| Requirement |
With the pictures left out, every record must be reproduced exactly.

| Collected data entries |
BEGIN
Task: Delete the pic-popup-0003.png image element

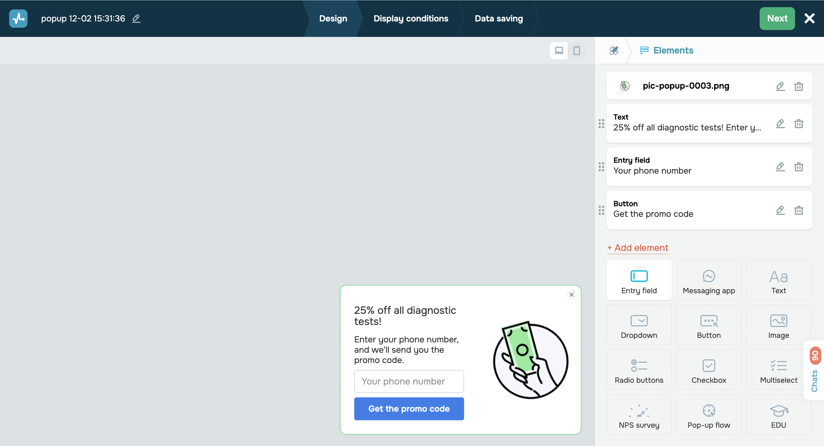Action: pos(798,86)
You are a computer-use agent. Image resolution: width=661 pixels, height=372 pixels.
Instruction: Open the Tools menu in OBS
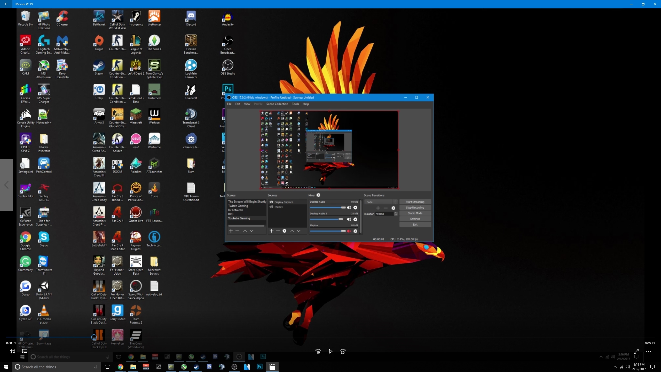[295, 104]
END
| Solution to this problem |
Task: Delete the pic-popup-0003.png image element

Action: pos(798,86)
You are a computer-use agent. Image resolution: width=661 pixels, height=372 pixels.
Instruction: Open the Tools menu in OBS
[295, 104]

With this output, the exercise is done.